'''

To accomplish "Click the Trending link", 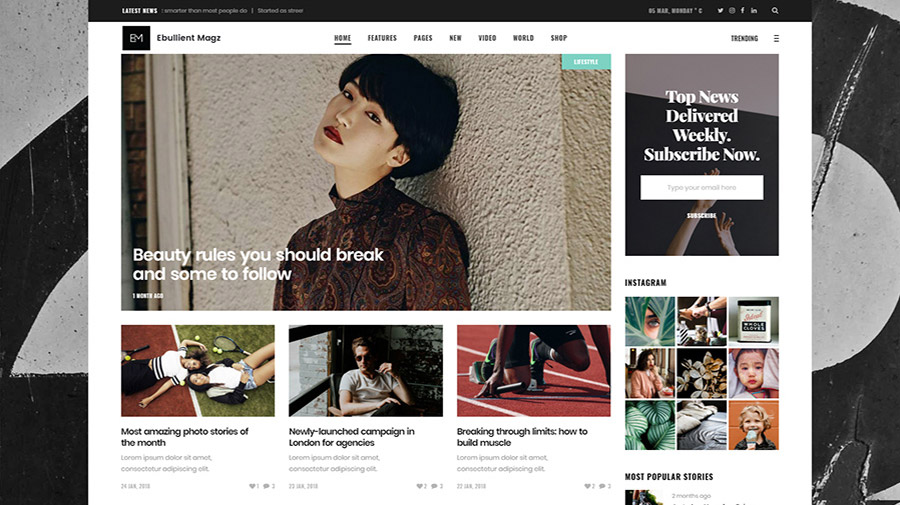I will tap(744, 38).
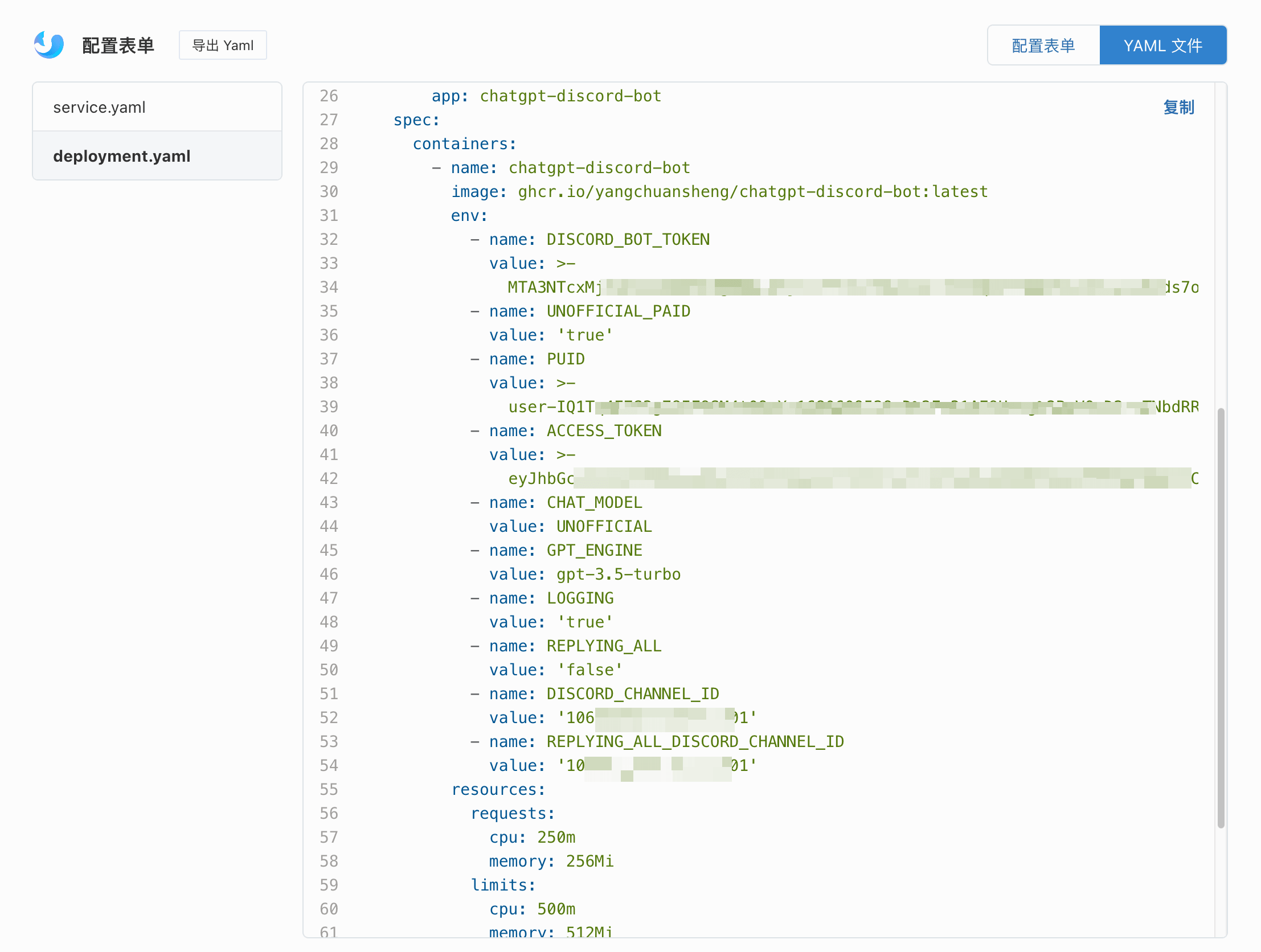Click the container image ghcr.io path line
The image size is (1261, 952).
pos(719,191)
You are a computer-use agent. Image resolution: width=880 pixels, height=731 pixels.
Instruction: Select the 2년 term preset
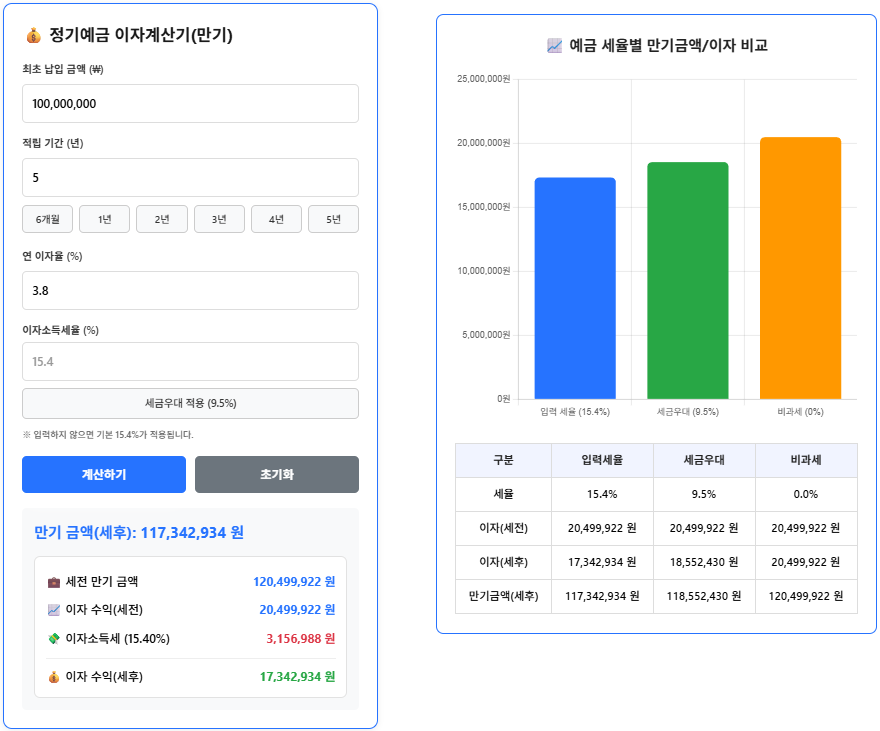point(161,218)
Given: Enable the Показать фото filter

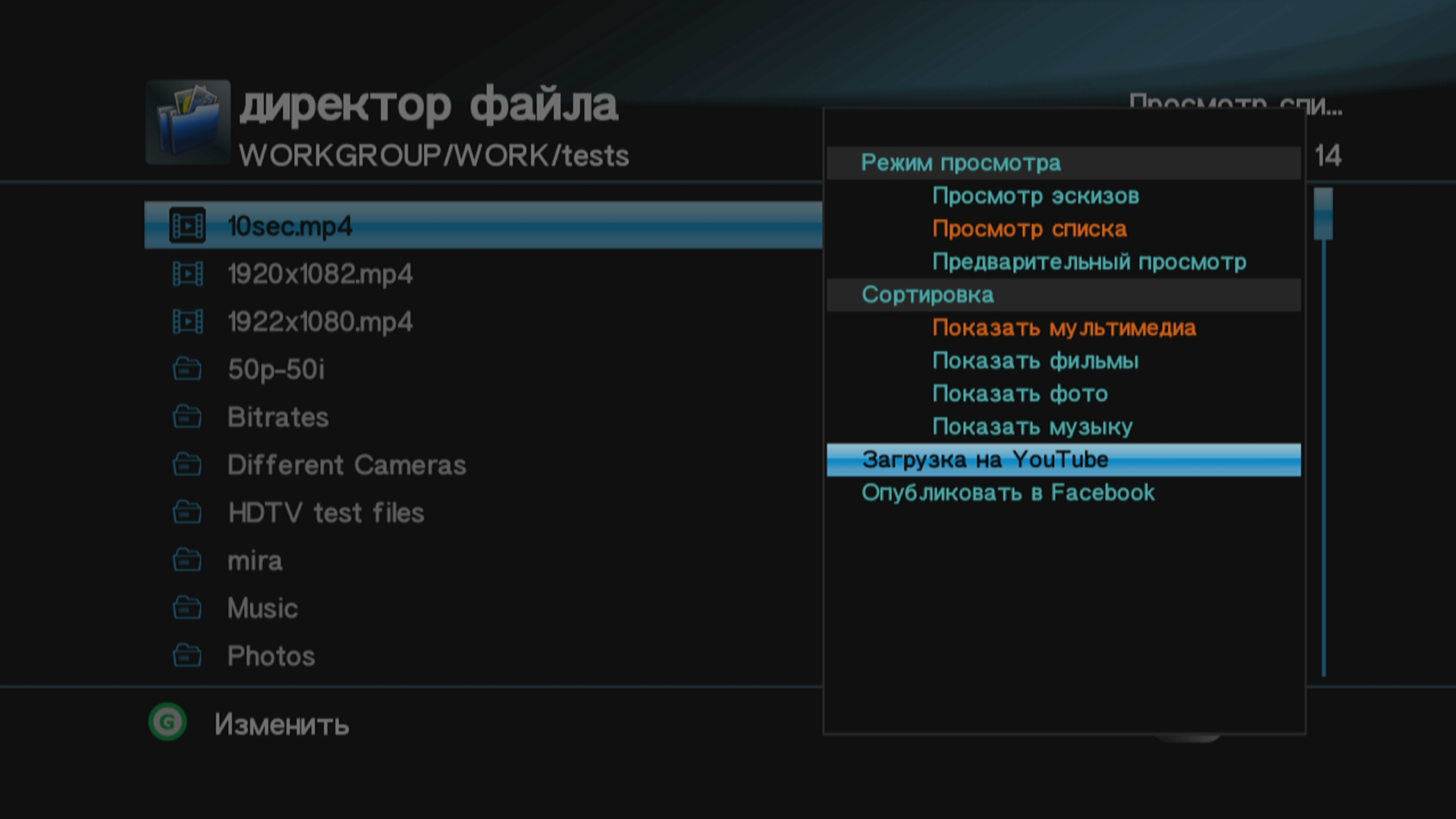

'''

▸ **EXERCISE**: Starting at the line that contains "You are a computer-use", restate each line verbatim through the final line of the listing, skipping all pictures.

▸ **TASK RESPONSE**:
You are a computer-use agent. Image resolution: width=880 pixels, height=731 pixels.
Instruction: Select the 2년 term preset
point(161,218)
Given: Enable the Показать фото filter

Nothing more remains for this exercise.